Legislators want to appeal federal decision on train idling

Senate Majority Leader David McBride and Rep. Melanie George Smith are urging Delaware’s Department of Justice to appeal a federal decision handed down Thursday that nullifies a state law restricting the idling of trains in the First State.

The Surface Transportation Board ruled Delaware’s law limiting train idling violates the federal government’s jurisdiction over rail carriers. That law passed in the General Assembly last summer as an effort to reduce noise and air pollution for residents living adjacent to rail lines.

“Historically, that board has sided with railroads in disputes with state and local governments, and after all, they want to justify their existence,” said McBride. “But I see this as the first round of this fight. I think we have a law that doesn’t unduly burden the railroad and can make it a better, more responsible neighbor.”

McBride, D-Hawk’s Nest, sponsored the measure last year in response to Norfolk-Southern Railroad’s idling of bulk oil trains destined for the Delaware City Refinery complex. The bill bans idling between the hours of 8 p.m. and 7 a.m. if it’s not necessary for the safety of its crew or work-related electrical or mechanical operations.

In its six-page ruling, the board said it found McBride’s Senate Bill 135 is “directly managing railroad operations” by substituting its judgment about when trains need to idle for the railroads. “An instance of idling the state deems ‘non-essential’ may in fact be important from an operational standpoint,” the board wrote.

While Delaware’s law covers the entire state, the board said it might contribute to a patchwork of regulations across the country, which Congress tried to eliminate by giving the federal government sweeping regulatory powers over railroads.

“While I can understand the federal government’s interest, I think the board took a very narrow view of the issue,” McBride said. “Of course, the board members probably never had a railroad build a staging area in their backyards, purely for its convenience, when it had nearby alternatives that could have achieved the same ends without unduly burdening its neighbors.”

“We owe it to our constituents living along the rail line to do everything in our power to improve their quality of life,” said Smith, who represents Bear. “Residents have dealt with noise pollution from these idling trains at all hours of the day. Local government should have some say in alleviating that problem for residents.”

McBride said he wants to meet with Attorney General Matt Denn and the Washington law firm the state hired to help with its defense.
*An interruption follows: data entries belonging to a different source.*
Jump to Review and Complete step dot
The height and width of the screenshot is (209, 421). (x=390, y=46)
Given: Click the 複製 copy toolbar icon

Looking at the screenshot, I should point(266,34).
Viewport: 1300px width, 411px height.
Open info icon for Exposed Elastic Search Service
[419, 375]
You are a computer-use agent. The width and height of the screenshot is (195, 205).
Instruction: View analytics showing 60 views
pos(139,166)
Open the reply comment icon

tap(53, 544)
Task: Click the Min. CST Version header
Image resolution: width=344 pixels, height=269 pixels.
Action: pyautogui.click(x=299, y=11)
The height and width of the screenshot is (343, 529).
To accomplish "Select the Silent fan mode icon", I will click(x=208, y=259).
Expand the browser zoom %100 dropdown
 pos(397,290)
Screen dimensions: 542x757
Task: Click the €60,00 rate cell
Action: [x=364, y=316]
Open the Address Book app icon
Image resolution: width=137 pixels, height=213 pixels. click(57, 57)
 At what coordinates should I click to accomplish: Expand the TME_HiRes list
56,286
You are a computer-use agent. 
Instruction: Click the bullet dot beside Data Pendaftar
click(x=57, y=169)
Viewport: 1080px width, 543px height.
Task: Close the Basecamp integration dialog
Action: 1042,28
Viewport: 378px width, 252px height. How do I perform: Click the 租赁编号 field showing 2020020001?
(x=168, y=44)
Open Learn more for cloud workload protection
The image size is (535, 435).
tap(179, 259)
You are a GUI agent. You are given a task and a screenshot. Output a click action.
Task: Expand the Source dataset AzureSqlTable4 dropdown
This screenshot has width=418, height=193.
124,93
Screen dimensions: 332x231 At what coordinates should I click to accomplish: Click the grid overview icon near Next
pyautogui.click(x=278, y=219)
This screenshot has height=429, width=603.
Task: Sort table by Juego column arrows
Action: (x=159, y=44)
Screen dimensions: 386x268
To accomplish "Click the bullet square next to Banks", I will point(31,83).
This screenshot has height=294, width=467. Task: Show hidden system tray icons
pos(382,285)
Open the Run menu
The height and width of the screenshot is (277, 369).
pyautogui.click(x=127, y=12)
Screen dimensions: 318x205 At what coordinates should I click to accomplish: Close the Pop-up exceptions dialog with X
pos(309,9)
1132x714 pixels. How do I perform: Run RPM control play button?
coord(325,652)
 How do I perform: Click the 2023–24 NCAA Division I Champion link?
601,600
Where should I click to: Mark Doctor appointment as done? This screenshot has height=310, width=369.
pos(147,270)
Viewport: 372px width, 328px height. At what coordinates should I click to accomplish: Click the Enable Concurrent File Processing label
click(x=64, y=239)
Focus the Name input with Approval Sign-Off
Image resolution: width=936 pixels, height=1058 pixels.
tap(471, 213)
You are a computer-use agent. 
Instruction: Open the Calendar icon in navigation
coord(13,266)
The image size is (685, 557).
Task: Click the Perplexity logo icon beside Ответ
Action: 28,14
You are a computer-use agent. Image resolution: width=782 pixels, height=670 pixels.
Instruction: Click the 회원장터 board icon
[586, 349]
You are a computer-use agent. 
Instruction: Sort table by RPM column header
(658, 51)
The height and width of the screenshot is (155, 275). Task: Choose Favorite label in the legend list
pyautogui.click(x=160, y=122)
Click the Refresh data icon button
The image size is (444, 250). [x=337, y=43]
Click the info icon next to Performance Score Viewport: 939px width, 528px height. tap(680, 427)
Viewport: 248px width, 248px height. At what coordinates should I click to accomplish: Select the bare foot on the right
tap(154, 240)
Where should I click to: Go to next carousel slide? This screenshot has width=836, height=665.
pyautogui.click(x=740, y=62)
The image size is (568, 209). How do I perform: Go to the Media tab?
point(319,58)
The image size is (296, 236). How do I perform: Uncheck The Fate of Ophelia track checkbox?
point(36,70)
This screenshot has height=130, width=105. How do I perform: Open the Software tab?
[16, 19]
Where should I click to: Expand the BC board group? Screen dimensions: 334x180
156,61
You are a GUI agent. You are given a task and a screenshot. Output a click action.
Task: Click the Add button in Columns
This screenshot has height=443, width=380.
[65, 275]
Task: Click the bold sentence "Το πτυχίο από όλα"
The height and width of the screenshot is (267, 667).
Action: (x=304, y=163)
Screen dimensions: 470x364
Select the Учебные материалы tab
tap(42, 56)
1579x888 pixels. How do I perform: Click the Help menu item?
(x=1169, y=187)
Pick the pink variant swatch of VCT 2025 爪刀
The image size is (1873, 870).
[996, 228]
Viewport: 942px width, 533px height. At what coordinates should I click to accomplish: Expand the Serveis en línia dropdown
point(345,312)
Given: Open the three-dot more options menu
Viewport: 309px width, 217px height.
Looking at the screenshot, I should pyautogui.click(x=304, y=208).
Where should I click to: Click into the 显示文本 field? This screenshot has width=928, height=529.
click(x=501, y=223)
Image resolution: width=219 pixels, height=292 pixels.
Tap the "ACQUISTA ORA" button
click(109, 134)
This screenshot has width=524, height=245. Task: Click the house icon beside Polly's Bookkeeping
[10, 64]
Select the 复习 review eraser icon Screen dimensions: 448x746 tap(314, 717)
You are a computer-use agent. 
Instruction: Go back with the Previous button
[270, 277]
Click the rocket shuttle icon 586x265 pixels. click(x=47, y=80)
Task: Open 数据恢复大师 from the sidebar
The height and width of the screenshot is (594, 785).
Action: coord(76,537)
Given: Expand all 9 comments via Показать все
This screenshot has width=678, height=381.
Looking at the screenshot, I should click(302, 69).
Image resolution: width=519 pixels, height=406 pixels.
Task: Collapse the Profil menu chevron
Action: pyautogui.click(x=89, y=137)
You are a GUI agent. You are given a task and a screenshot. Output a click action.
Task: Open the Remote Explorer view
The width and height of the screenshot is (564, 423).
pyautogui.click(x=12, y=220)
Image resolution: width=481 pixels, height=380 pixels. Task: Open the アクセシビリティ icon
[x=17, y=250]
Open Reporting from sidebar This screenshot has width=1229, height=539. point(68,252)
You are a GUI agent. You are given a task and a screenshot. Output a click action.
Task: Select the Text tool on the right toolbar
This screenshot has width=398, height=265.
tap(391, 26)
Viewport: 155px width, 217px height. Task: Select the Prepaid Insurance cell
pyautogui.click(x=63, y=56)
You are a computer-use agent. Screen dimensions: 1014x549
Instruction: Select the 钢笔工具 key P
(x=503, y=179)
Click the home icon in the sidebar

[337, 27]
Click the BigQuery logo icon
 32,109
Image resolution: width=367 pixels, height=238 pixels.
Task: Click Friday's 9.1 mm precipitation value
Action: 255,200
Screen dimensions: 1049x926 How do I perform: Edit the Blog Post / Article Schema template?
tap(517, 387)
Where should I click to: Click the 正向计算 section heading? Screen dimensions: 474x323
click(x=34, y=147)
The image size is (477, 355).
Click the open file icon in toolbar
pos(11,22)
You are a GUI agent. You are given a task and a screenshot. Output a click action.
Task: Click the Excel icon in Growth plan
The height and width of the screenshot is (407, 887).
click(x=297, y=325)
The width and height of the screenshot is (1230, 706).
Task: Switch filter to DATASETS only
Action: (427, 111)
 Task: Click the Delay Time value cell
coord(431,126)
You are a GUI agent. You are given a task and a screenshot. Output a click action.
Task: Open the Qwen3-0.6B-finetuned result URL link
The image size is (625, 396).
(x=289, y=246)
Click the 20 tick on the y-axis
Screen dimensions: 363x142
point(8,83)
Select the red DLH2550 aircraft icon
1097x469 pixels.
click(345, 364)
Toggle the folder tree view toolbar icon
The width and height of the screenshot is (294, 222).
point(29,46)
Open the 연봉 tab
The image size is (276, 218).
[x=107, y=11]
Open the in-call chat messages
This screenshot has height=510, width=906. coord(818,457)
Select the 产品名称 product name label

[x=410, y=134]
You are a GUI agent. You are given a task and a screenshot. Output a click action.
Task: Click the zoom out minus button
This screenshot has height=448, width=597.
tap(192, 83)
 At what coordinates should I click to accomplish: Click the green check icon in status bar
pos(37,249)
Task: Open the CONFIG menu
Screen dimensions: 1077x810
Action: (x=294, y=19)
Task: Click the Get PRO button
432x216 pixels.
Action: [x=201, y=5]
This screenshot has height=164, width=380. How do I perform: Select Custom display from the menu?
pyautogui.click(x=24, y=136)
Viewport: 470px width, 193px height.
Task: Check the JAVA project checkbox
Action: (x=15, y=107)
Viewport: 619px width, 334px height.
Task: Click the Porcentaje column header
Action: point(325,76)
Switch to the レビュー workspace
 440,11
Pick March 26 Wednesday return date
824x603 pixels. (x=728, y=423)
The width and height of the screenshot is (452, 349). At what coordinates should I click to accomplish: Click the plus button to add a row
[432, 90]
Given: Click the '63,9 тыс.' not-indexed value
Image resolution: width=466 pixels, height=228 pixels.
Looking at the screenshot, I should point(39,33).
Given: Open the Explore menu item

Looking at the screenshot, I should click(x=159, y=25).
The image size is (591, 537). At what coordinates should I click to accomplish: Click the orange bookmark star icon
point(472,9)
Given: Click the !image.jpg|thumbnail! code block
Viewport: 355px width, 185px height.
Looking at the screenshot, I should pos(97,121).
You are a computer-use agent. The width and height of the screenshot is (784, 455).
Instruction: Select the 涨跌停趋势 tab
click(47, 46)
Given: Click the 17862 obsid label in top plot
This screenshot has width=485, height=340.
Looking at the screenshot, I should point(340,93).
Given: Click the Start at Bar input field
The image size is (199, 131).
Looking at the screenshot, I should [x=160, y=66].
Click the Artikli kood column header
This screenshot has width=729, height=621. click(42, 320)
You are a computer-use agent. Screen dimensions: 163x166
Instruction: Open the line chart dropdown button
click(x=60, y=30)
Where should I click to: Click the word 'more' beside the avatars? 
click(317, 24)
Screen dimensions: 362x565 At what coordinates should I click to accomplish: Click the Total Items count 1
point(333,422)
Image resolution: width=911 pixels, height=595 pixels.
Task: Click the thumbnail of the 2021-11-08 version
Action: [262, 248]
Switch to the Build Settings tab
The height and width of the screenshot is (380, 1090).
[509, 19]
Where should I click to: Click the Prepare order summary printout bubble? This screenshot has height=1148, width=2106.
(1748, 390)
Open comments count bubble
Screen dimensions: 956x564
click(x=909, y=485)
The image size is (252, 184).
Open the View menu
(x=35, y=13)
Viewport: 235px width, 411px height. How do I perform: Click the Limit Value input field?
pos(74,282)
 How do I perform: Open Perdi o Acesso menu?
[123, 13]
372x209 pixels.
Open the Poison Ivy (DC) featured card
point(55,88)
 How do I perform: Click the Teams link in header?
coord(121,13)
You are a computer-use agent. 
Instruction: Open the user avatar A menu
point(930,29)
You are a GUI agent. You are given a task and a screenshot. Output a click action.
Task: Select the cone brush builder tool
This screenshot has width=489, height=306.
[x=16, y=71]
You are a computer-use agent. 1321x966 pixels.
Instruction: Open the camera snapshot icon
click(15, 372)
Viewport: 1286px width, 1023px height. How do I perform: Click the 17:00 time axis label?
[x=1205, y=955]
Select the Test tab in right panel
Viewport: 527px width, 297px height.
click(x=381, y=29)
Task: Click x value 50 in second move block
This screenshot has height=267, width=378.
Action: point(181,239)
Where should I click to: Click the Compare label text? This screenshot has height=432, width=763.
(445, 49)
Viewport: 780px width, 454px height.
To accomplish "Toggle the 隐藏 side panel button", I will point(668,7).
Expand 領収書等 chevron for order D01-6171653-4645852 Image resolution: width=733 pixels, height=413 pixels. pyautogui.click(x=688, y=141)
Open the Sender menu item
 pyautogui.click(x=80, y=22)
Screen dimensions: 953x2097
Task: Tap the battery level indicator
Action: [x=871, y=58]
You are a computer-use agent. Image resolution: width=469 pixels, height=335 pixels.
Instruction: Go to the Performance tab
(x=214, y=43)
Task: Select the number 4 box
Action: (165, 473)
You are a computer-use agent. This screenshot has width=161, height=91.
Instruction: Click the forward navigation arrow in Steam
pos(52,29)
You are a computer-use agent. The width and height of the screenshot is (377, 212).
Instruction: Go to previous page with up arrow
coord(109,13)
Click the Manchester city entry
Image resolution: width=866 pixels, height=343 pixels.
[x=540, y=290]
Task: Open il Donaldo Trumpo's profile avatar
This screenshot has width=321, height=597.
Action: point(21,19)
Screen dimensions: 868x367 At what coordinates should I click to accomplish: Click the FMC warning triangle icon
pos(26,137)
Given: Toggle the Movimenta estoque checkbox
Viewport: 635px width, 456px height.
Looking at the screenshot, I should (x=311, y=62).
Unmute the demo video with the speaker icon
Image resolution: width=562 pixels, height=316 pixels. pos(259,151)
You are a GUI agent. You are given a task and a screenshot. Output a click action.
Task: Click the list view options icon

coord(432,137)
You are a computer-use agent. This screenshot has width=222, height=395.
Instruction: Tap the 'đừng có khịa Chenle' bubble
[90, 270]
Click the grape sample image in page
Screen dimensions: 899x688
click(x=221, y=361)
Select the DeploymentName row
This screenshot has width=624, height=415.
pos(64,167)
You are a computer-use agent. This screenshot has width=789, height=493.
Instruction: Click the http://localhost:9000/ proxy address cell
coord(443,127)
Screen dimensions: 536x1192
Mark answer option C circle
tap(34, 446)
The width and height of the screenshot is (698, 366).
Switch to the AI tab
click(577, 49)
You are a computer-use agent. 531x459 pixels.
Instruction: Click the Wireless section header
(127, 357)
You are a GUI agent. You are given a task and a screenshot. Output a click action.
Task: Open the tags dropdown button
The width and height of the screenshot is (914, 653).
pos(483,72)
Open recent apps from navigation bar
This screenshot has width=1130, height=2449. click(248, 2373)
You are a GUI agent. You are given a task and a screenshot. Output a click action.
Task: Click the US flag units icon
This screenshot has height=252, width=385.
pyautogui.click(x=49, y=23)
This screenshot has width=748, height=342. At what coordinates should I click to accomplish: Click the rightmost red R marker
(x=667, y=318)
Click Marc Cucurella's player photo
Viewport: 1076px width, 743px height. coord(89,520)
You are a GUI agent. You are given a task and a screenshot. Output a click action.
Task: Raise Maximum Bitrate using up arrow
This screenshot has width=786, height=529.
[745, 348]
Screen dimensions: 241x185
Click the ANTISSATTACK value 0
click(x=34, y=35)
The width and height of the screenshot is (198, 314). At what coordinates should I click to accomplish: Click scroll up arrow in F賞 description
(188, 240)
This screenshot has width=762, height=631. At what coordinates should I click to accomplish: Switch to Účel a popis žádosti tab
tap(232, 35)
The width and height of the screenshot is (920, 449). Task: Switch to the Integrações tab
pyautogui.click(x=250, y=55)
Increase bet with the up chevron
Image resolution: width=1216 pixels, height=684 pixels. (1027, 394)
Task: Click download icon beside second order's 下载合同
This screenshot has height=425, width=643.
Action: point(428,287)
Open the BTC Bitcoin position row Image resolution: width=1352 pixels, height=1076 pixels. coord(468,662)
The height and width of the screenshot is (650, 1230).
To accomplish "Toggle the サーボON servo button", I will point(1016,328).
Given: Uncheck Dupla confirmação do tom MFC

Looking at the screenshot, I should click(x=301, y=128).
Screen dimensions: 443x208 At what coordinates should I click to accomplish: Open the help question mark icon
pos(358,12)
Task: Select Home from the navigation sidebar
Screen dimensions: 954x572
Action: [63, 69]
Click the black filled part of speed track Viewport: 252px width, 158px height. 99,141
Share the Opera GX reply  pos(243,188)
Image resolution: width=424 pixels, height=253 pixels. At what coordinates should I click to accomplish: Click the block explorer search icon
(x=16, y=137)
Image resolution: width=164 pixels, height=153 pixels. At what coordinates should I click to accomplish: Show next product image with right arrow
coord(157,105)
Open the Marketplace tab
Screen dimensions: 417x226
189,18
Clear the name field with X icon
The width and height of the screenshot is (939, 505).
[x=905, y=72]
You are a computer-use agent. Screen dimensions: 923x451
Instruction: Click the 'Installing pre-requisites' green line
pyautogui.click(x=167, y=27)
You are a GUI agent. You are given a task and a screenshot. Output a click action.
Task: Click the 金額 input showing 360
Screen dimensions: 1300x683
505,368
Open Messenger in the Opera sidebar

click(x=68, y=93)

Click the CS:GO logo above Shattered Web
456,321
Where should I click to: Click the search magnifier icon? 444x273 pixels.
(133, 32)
He said he hopes the state appeals the decision.

“Before we wrote the law, we bent over backwards to try to find a compromise that protected the rights of the residents to enjoy their homes and the right of the railroad to conduct its business,” McBride said. “Then, we tried to err on the side of caution and give maximum flexibility to the railroads. This decision does not acknowledge those efforts and is silent on the fact that Norfolk Southern has shown brazen contempt toward its neighbors.”